NEW YORK — The Metropolitan Museum of Art has unveiled “Costume Art” as the exhibition driving the 2026 Met Gala and named Beyoncé, Nicole Kidman and Venus Williams as co-chairs alongside Anna Wintour for the May 4 benefit. By pairing the fundraiser with a dress code, “Fashion is Art,” the museum is explicitly positioning the red carpet as an extension of the galleries, in an announcement issued Feb. 23, 2026.
What “Costume Art” means for Met Gala 2026
In The Met’s official announcement, the museum said the exhibition will feature nearly 400 objects and open to the public May 10, 2026, running through Jan. 10, 2027, in the new Condé M. Nast Galleries near the Great Hall. Curator Andrew Bolton is framing the show around the relationship between clothing and the body, pairing garments with paintings, sculpture and other works from across the collection to argue for fashion as an embodied art form.
That framing matters because the gala’s dress code is unusually explicit. As an AP report on the “Fashion is Art” dress code noted, the instruction gives guests wide latitude while still steering them toward a more conceptual reading of dress — one that rewards artistic reference, archival detail and the body itself over simple trend-chasing.
The celebrity lineup should keep that museum-first pitch from feeling academic. In Vogue’s report on the 2026 co-chairs, the magazine noted that the evening will mark Beyoncé’s first Met Gala appearance in a decade, while Kidman and Williams return after appearances at last year’s gala. With Anthony Vaccarello and Zoë Kravitz co-chairing the host committee, the event appears calibrated to balance scholarship, star power and red-carpet anticipation.

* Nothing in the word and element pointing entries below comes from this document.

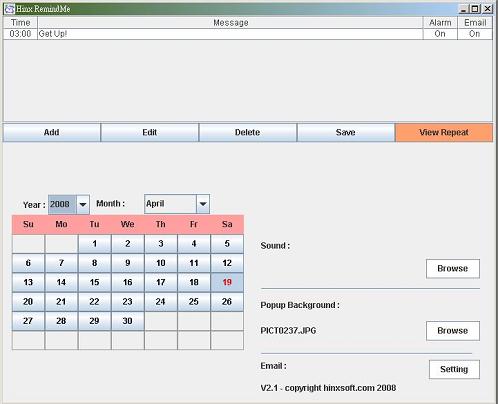Click the Add reminder button

(x=52, y=132)
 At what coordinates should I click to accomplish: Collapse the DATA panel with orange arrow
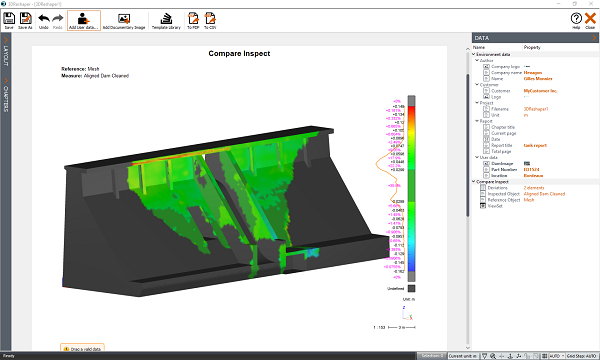point(594,38)
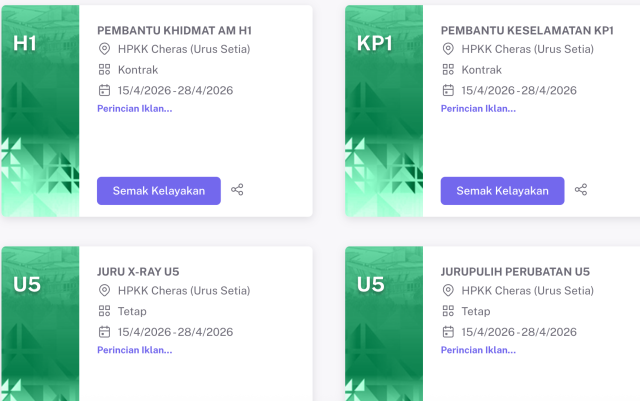
Task: Click the green H1 grade banner
Action: 40,110
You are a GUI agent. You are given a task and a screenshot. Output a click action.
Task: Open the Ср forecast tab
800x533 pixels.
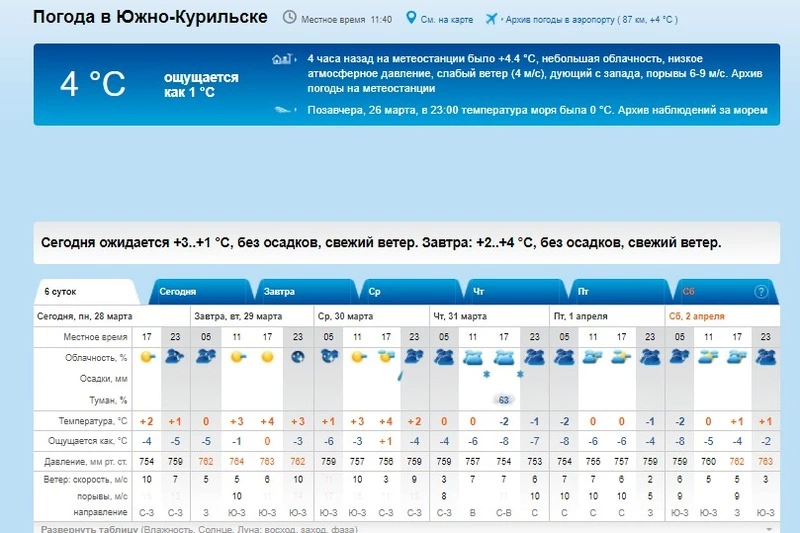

How Met Gala 2026 fits the event’s recent history
Seen in context, “Costume Art” extends a recent run of increasingly idea-driven galas rather than breaking from it. The 2025 edition revolved around “Superfine: Tailoring Black Style”, a show centered on Black dandyism and the role of dress in shaping identity across the Atlantic diaspora. A year earlier, the museum built its spring exhibition around “Sleeping Beauties: Reawakening Fashion”, a concept focused on fragile historic garments and the idea of revival.
That progression helps explain why 2026 could stand out. Instead of asking guests to loosely nod at an era or designer, the framing asks them to interpret a broader argument about where fashion belongs in culture and art history. With Beyoncé back on the steps, Kidman and Williams adding prestige across film and sport, and Wintour again anchoring the institution’s annual fundraiser, the gala now has both the star power and the curatorial frame to make that case in full view.